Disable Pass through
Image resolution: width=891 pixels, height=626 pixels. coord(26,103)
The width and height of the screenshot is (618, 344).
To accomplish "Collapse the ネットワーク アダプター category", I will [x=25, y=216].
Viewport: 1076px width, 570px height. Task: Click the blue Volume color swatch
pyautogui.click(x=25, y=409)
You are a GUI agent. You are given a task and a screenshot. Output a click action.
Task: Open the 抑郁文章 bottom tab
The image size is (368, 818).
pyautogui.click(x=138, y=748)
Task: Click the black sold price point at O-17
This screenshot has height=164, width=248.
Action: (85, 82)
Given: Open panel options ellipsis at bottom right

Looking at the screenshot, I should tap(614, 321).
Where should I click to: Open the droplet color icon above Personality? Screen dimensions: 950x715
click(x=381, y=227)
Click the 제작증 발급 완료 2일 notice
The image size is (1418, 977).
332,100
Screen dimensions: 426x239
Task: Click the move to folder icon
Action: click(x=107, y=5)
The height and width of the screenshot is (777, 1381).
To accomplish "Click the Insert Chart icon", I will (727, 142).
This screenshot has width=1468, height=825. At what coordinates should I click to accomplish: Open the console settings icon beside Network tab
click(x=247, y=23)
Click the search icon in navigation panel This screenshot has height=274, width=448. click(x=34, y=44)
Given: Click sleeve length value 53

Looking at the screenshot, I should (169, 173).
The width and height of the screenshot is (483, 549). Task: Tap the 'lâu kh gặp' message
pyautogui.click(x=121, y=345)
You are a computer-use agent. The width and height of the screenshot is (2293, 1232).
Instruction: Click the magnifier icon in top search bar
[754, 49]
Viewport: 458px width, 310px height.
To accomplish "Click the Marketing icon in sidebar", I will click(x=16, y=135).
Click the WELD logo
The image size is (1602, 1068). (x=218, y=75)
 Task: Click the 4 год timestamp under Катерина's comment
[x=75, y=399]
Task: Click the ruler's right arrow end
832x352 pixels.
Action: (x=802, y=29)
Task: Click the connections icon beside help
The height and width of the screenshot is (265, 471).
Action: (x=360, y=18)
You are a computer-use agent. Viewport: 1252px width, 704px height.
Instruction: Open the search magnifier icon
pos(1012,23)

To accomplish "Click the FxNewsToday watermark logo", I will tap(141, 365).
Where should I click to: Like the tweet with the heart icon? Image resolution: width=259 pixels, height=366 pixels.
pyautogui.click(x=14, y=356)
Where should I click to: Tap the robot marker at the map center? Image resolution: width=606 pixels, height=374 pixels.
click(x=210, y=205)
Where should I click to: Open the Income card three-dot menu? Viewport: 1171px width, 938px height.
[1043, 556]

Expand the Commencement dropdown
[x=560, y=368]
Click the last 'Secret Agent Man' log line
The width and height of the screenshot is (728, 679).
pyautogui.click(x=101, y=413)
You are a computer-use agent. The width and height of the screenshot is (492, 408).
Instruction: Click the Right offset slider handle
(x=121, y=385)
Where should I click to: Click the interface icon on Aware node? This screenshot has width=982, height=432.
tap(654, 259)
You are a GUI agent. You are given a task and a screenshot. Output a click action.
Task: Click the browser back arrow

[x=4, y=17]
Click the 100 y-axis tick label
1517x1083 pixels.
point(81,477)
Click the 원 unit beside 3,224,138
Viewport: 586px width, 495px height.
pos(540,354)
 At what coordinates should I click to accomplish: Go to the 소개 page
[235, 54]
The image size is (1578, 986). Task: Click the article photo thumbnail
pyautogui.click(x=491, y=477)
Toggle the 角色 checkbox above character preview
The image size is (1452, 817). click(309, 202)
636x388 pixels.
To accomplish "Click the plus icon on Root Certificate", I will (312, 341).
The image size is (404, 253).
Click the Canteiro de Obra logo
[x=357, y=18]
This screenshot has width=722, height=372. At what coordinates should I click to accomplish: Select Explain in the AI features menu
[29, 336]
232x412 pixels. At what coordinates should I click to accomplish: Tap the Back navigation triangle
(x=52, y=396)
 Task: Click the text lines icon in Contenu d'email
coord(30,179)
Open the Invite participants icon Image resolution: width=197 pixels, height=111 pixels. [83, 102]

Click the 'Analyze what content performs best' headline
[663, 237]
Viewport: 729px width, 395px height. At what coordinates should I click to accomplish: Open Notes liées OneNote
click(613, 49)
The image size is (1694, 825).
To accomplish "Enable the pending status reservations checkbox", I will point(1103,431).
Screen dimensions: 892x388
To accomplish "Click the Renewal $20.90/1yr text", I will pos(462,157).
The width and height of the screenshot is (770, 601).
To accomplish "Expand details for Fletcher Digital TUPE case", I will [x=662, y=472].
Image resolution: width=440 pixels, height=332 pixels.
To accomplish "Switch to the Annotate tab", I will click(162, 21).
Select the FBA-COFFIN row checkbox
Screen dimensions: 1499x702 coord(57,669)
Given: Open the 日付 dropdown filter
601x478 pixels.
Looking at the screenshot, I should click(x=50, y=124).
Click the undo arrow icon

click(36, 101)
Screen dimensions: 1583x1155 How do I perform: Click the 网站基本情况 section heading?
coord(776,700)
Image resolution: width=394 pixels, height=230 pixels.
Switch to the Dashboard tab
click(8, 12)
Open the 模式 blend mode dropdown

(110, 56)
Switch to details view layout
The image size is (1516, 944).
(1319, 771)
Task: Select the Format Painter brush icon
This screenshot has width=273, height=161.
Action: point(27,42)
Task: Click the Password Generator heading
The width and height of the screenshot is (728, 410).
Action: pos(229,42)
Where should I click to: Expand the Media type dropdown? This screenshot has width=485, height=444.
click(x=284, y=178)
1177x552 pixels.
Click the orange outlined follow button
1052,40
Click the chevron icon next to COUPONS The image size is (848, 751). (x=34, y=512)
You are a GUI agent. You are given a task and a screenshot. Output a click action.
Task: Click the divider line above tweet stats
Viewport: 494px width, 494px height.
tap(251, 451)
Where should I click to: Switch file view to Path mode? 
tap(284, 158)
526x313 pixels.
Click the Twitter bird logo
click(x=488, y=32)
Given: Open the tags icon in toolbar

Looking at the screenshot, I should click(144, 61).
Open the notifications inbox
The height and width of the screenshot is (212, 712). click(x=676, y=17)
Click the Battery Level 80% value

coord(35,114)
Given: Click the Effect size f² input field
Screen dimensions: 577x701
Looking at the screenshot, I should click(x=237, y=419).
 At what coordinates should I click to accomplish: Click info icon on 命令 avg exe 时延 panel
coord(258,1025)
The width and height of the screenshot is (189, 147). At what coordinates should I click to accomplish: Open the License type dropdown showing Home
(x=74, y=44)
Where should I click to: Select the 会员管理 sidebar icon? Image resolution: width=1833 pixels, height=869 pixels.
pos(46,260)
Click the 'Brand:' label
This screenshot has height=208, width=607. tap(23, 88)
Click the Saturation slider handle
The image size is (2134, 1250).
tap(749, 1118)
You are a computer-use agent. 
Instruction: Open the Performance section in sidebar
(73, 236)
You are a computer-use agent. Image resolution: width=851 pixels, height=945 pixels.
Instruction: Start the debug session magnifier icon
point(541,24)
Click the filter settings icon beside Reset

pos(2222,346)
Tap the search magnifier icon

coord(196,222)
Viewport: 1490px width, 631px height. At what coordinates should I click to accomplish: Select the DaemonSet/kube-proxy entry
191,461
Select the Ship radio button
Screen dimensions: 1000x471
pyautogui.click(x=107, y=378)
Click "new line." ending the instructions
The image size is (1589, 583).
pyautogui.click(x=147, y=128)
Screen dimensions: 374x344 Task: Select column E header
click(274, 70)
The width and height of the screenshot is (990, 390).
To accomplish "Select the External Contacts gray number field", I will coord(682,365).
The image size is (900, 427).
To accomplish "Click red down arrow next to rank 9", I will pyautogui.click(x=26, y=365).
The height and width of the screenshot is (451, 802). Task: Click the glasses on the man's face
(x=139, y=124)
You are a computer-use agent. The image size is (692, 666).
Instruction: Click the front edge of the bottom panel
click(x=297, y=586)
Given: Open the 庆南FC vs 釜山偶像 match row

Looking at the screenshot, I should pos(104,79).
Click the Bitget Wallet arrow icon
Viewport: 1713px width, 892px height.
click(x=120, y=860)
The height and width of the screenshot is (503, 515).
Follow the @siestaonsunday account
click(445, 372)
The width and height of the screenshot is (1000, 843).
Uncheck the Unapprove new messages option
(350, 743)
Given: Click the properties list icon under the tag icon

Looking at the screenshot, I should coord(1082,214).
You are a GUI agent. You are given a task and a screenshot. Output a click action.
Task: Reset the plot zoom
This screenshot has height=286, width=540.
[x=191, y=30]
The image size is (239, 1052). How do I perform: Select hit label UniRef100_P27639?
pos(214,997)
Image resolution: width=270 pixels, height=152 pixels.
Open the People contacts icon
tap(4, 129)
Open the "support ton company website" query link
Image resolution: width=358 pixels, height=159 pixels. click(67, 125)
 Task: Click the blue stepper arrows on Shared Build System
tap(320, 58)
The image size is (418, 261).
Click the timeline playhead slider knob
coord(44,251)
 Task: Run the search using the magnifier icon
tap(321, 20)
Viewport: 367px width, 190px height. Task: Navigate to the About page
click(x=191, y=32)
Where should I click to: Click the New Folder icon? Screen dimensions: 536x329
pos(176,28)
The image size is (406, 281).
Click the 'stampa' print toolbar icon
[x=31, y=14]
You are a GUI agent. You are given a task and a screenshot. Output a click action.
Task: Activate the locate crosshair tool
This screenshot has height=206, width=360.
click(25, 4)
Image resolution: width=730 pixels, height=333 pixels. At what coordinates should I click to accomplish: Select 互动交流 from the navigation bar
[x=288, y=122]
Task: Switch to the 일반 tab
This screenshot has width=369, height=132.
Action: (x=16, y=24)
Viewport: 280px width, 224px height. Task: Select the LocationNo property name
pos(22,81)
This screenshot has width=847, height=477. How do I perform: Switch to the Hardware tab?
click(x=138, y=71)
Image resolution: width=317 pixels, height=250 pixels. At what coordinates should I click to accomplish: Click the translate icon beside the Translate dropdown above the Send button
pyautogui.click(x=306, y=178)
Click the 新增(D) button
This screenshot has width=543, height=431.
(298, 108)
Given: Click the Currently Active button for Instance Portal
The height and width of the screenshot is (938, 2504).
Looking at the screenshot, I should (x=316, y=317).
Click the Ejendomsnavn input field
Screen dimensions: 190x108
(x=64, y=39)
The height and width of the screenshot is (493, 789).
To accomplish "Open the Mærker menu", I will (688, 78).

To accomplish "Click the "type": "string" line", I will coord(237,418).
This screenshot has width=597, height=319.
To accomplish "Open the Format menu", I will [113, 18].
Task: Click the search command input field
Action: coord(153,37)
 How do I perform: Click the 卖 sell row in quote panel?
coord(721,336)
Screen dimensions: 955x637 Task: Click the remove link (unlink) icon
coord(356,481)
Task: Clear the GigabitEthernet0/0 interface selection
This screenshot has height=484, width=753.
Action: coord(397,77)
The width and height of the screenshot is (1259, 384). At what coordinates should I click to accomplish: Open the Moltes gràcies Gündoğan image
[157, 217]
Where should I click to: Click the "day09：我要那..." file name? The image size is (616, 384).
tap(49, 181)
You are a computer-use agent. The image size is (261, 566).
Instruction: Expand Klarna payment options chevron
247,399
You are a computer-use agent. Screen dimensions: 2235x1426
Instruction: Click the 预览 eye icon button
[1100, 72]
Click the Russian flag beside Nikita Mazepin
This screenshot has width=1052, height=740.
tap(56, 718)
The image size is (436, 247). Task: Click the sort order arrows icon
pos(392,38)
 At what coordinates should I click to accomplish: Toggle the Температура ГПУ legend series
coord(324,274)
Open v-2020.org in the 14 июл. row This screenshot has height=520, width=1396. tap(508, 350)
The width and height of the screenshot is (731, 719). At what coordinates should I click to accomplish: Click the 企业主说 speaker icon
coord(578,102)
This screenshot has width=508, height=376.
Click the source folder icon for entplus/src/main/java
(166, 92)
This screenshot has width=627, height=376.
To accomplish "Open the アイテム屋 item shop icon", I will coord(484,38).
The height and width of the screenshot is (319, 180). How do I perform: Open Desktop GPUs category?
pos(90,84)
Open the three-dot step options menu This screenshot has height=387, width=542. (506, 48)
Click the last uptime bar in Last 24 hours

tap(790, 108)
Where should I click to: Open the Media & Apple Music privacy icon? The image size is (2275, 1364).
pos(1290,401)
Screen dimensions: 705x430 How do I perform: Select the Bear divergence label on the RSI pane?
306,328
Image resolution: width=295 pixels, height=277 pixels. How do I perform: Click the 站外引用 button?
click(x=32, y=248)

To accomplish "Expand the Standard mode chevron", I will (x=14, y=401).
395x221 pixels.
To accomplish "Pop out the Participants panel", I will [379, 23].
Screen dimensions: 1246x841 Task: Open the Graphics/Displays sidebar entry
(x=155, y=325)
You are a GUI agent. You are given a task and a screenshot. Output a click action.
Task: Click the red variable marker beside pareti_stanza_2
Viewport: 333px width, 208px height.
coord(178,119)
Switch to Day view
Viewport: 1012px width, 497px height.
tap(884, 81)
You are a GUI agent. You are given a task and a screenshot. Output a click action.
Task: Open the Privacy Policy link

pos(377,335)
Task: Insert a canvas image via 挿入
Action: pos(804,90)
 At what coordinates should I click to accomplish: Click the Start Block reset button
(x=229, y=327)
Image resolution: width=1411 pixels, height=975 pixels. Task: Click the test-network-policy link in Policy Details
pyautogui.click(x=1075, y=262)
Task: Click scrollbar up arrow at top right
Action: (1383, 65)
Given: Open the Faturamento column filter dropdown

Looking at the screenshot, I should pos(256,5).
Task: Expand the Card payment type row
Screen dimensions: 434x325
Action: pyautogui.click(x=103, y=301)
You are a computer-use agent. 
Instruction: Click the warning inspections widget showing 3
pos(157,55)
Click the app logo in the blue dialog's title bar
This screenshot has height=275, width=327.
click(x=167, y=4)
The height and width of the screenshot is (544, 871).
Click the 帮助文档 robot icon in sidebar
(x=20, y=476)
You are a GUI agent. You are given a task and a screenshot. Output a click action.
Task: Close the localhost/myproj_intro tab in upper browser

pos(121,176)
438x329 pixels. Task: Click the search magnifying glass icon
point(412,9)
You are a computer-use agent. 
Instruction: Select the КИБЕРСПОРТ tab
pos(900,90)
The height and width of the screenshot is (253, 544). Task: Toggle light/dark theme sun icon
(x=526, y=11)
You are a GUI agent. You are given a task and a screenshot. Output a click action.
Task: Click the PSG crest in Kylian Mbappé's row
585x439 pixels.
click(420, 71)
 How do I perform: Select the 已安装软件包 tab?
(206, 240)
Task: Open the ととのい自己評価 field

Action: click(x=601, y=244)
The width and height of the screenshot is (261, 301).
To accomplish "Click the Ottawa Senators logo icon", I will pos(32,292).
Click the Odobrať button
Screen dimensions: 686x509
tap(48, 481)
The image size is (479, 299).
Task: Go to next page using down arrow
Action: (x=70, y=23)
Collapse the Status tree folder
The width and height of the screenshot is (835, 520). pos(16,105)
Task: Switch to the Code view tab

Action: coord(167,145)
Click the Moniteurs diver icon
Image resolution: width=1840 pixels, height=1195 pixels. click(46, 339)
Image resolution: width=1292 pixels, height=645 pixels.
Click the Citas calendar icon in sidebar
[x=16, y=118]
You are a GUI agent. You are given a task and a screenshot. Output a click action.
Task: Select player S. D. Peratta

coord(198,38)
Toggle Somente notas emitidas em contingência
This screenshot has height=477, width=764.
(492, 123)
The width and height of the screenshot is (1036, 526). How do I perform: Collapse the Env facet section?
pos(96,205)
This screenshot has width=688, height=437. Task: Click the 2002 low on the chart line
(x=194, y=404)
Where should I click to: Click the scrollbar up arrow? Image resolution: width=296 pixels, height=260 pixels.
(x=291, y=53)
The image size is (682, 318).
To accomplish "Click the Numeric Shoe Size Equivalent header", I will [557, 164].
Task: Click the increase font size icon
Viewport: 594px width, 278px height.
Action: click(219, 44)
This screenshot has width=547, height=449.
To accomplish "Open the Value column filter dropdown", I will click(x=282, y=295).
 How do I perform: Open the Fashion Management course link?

******************************

What you need to do
Please quote the entries above exactly, everything from the line containing "The width and height of the screenshot is (261, 301)." down to the line containing "Action: (x=70, y=23)".

Output
The width and height of the screenshot is (261, 301).
To accomplish "Click the Ottawa Senators logo icon", I will pos(32,292).
Click the Odobrať button
Screen dimensions: 686x509
tap(48, 481)
The image size is (479, 299).
Task: Go to next page using down arrow
Action: (x=70, y=23)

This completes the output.